HOW TO COMPLETE THIS TASK: The word "computer" occurs in some of the lines below; copy each of those lines.

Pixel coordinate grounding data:
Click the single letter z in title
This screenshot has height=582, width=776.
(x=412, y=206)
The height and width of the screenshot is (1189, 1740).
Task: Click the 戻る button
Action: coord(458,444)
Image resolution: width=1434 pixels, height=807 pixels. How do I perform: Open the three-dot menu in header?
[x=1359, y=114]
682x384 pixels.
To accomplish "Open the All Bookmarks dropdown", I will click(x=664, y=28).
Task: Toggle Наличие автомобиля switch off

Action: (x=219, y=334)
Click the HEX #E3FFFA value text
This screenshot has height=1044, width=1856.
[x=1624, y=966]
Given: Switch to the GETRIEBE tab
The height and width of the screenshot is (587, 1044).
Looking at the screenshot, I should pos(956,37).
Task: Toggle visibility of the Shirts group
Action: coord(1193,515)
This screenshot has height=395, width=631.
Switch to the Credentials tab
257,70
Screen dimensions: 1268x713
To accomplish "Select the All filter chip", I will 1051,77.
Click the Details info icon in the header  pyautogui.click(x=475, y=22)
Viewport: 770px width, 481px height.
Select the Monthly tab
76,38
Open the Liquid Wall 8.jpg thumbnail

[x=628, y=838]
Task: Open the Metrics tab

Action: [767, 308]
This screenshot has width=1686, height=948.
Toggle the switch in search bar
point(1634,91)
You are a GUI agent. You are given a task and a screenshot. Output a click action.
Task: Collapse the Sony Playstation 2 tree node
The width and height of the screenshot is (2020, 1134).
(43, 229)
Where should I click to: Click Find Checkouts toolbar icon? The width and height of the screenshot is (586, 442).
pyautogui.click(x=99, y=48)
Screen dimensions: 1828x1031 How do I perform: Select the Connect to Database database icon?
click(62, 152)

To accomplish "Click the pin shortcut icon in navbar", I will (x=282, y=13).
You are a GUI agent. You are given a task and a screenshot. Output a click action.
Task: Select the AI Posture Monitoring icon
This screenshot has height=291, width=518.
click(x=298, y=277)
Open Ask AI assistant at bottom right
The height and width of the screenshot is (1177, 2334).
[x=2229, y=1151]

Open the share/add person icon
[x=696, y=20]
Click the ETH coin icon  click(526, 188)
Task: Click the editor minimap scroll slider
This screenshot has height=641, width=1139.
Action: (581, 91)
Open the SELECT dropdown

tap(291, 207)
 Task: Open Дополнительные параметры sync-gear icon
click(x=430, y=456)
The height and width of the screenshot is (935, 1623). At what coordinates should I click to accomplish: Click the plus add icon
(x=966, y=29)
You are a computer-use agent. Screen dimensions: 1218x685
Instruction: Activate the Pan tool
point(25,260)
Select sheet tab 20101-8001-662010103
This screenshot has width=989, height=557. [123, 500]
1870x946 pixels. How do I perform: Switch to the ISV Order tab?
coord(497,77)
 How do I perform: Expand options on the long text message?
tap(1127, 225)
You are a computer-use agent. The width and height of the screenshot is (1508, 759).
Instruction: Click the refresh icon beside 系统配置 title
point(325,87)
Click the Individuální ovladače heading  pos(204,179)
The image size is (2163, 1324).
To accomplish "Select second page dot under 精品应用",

RESPONSE TO THE EXERCISE:
You are a computer-use agent. Screen dimensions: 1218x685
You are a computer-use agent. The width and height of the screenshot is (1508, 759).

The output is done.